Kuasa hukum Ppenggugat Ir. Aloysius Wangge dari Kantor Hukum Sunjono PS dan Rekan berharap agar majelis hakim yang akan memimpin sidang perkara tersebut dapat memutuskan perkara tersebut seadil-adilnya.
Dalam konferensi pers melalui meet.google.com , Selasa, 17 Januari 2023 sore, Kuasa Hukum dari Aloysius Wangge yang beranggotakan Sundjono, Antonius Eliseus Rasi, dan Benny Meliaky Hutagalung berharap kepada majelis hakim bahwa putusan atas perkara tersebut mencerminkan rasa keadilan.
Benny Meliaky Hutagalung dalam keterangannya menjelaskan bahwa, kasus tersebut bermula sejak tahun 1919, dimana, Raja Pius Rasi Wangge menemui tiga tokoh adat Tanah Moni yakni Wele Watu selaku Mosalaki Ria Bewa Ine Ema Tanah Moni, Kaki Kabu selaku mosalaki Ria Bewa Watugana, dan Dadi Kabu adik dari Kaki Kabu selaku mosalaki kolu Watugana.
Setelah Raja Pius Rasi Wangge bertemu dengan ketiga tokoh adat Tanah Moni tersebut, maka terjadi kesepakatan bahwa almarhum Raja Pius Rasi Wangge diberi hak untuk menguasai sebidang tanah yang masih berupa hutan belantara seluas kurang lebih 11 hektar untuk dibuatkan tanah persawahan.
Sebagai imbalan jasa, Raja Pius Rasi Wangge dengan didampingi pamannya bernama Dule Mbete, menyerahkan emas tiga liwut (12 buah), satu ekor kerbau, dan uang senilai10. 000 gulden kepada ketiga toko adat Tanah Moni tersebut sesuai dengan adat kebiasaan di Tanah Moni
Dalam perjalanannya, almarhum Raja Pius Rasi Wangge wafat pada tahun 1947, sehingga tanah tersebut diwariskan kepada anak kandungnya bernama Maria Rasi Wangge.
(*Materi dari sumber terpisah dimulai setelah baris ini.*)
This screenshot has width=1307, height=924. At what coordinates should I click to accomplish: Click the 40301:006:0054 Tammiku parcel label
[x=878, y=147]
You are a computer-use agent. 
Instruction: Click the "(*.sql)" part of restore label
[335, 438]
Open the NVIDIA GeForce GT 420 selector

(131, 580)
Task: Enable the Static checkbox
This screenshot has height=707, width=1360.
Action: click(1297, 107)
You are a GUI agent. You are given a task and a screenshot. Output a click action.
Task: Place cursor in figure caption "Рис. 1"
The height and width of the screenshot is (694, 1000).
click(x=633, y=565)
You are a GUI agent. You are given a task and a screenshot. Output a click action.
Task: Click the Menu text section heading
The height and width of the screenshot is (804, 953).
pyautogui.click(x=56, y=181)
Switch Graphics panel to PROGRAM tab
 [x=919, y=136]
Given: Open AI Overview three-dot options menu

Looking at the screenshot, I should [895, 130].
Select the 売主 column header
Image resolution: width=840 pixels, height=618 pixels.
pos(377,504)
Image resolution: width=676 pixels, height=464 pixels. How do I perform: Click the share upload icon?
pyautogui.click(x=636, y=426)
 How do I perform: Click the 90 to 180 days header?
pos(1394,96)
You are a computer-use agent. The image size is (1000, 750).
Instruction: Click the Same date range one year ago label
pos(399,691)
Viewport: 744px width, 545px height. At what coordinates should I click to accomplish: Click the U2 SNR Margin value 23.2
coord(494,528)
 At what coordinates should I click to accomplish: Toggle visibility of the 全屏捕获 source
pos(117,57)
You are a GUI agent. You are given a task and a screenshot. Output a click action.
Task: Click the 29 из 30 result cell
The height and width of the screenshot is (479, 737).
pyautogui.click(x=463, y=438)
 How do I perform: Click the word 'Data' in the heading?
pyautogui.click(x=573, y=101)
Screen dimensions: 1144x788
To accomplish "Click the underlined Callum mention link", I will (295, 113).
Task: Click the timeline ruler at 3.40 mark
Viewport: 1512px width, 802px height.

Selama masa hidupnya Raja Pius Rasi Wangge, tidak ada pihak lain yang menggugat atau menuntut tanah obyek sengketa dengan alasan hak milik leluhurnya.
Namun sayang nya, pada 10 Oktober 1977, sejumlah penggugat diantaranya Danil, Balu, Laka Lopi, Wesa Mburu, Nggere Nusa, Rika Mbula, Tinus Seko, Dele Balu, Leksi Rai, Songga Saka, Kalo Seru, Delu Make, Josep Bata Ratu melakukan gugatan yang terdaftar di Kepanitraan Pengadilan Negeri Ende Nomor 16/PN.END/Pdt/1977 terhadap Maria Rasi Wangge (ibu kandung penggugat) atas tanah tersebut.
Gugatan dari penggugat ditolak berdasarkan putusan Pengadilan
Tinggi Kupang dengan Nomor: 92/PDT/1996/PTK tanggal 06 Maret 1997 jo Putusan Mahkamah Agung Nomor: 2604 K/PDT/1997 jo Putusan Mahkamah Agung Nomor: 249 PKIPDT/2001 tanggal 03 Maret 2004, yang berbunyi: Akibat hukumnya, terbukti menurut hukum bahwa Objek Perkara cq. Tanah Detu Kombo yang terletak di Dusun Watugana dan Dusun Koanara, di Kecamatan Kelimutu, Kabupaten Ende adalah hak milik atau harta peninggalan Raja Pius Rasi Wangge.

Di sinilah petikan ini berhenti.